If only we saw schools as mentoring opportunities…

School leaders attempt to build relationships among teachers and students, but very few educators see teaching as lifelong mentoring. Schools often assign mentor/mentee relationships like caseloads. We take the students doing very poorly in school (they are usually referred to as the bottom 33%) and they are divvied up among teachers. I might get last names A-L and another teacher in my hall may get M-Z.

That might work for a superficial relationship where we just check in with on another, but that isn’t a true mentoring relationship. Real mentors change lives. They teach students to create connections in their prospective fields, provide value to those with whom they’re connecting, and maintain long-term relationships. They teach students to shed dead weight, to move on when necessary, and they pick up the pieces when students fail, inspiring them to start again and to learn from each opportunity. They give them vision, one that lasts a lifetime.

I’ve mentored students. And these relationships continue far beyond the cap and gown.

Only now do I recognize the mentors in my life–the people who made me successful: a brilliant linguist, a martial artist, an unparalleled historian, a brilliant writer, a couple of entrepreneurs. These people saw something in me and convinced me to be a better person, often times without my knowledge. Their influence and insight changed the trajectory of my life. If this works for me, and works for multimillion-dollar business owners and CEOs, why wouldn’t it be something we give to our students?  

If we’re looking at best practices for education reform, we need to start looking outside education and into the world at large.

Mentoring isn’t about instilling in students the 3R’s; it’s about instilling in students the 3Ps: passion, persistence, and power.

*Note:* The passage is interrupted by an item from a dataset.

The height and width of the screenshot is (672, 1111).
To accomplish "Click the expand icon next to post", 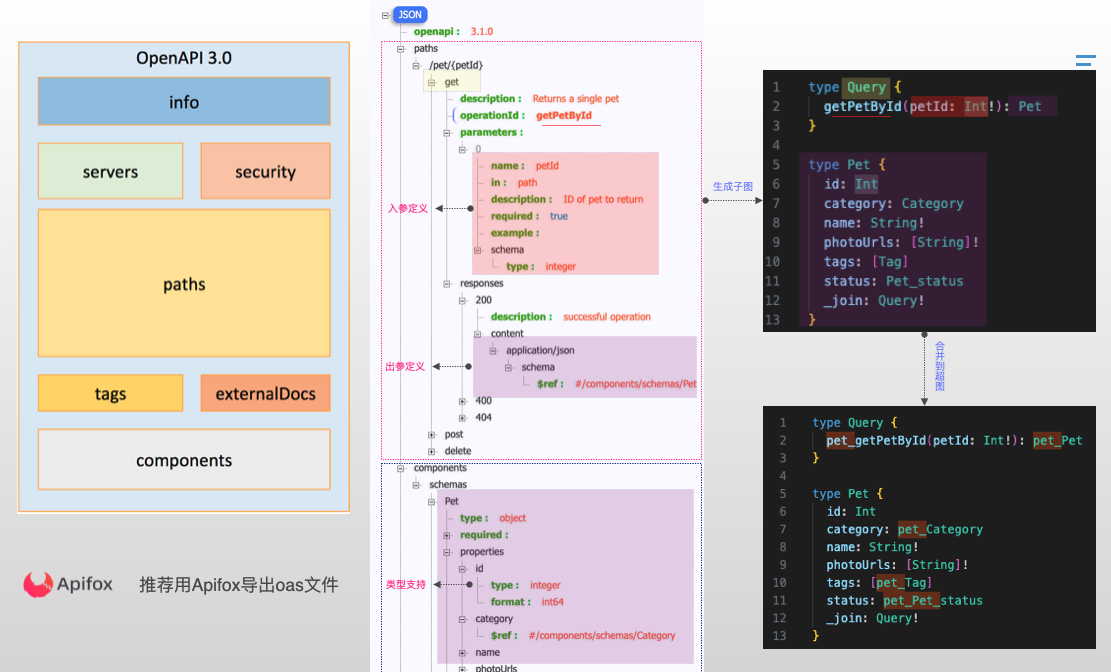I will pyautogui.click(x=432, y=435).
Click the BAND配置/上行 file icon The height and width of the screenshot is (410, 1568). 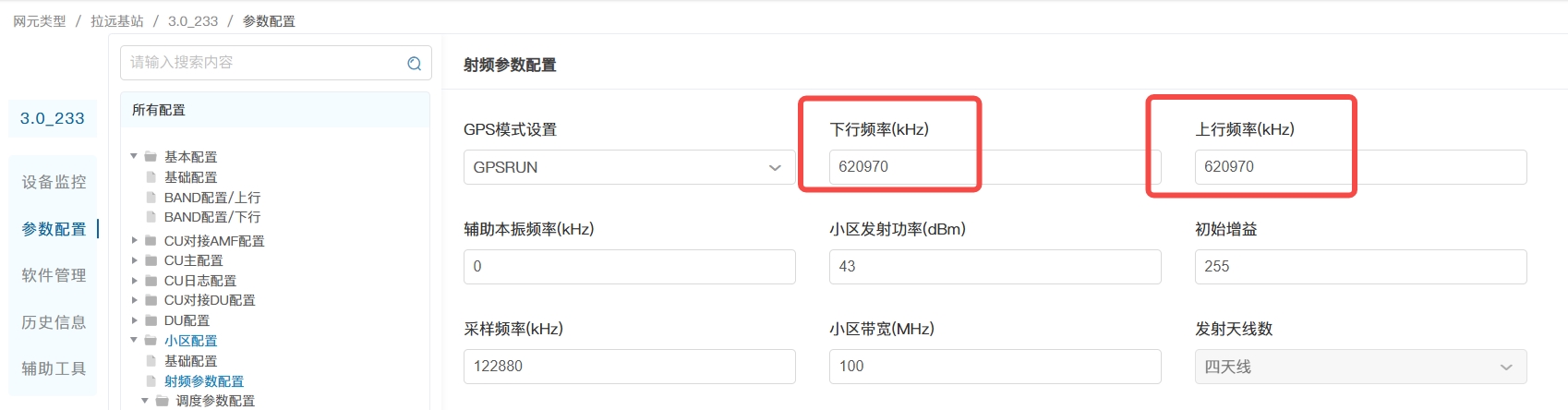coord(151,197)
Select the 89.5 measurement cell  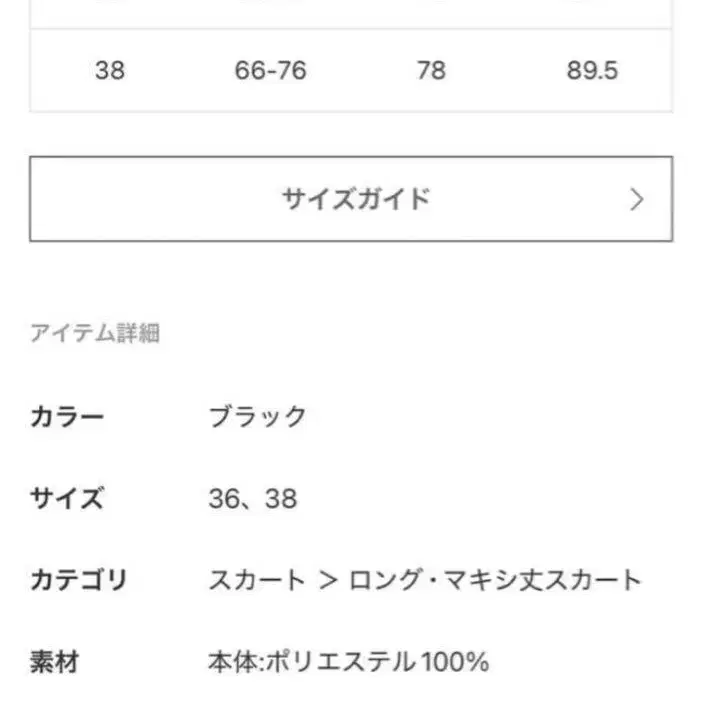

As we redesign schools, we have a unique opportunity to find practices that work and use them. Mentoring is one of those practices. I don’t want to be a teacher anymore. Teachers give tests and assign homework. I want to be a mentor. I want to support students as they create the masterpieces that will be their lives. I can only do this if we make school less about the test and more about the mission–treating students like the unique individuals they are with gifts that will change the world.

Mentoring works.

Dawn Casey-Rowe is an educator in Rhode Island who is heavily involved with tech startups focused on educational resources.  She is a regular contributor to ConversationED, Edudemic and TeachThought.  Her blog is cafecasey.com.

3 Responses

  1. John Harkness

    This is very well presented and thought out. As a retired teacher who is also retired Navy, I had the background and willingness to share so many experiences and ideas with students that I learned traveling around the world. Teaching history and civics did not usually allow me the opportunity because of the time constraints. When the schools are attempting to clone teachers in all departments (High Schools That Work is an example), it becomes more and more difficult for students to see the real person behind the teacher. Thanks for sharing this.

    Reply
    • Kathleen Jasper

      Wow. The kids must have really benefited from the real world experience you brought into the classroom. That’s why we have to foster those opportunities for students and teachers. Life does not operate like a multiple choice question. Real interaction, story, and mentorship are the authentic circumstances that happen in the real world. We afford those experiences to students in their academic lives.

      Reply
  2. Tree Trimmer Jim

    Parents are mentors, always have been. The parent’s responsibility is to prepare the next generation to be parents, and the beat goes on.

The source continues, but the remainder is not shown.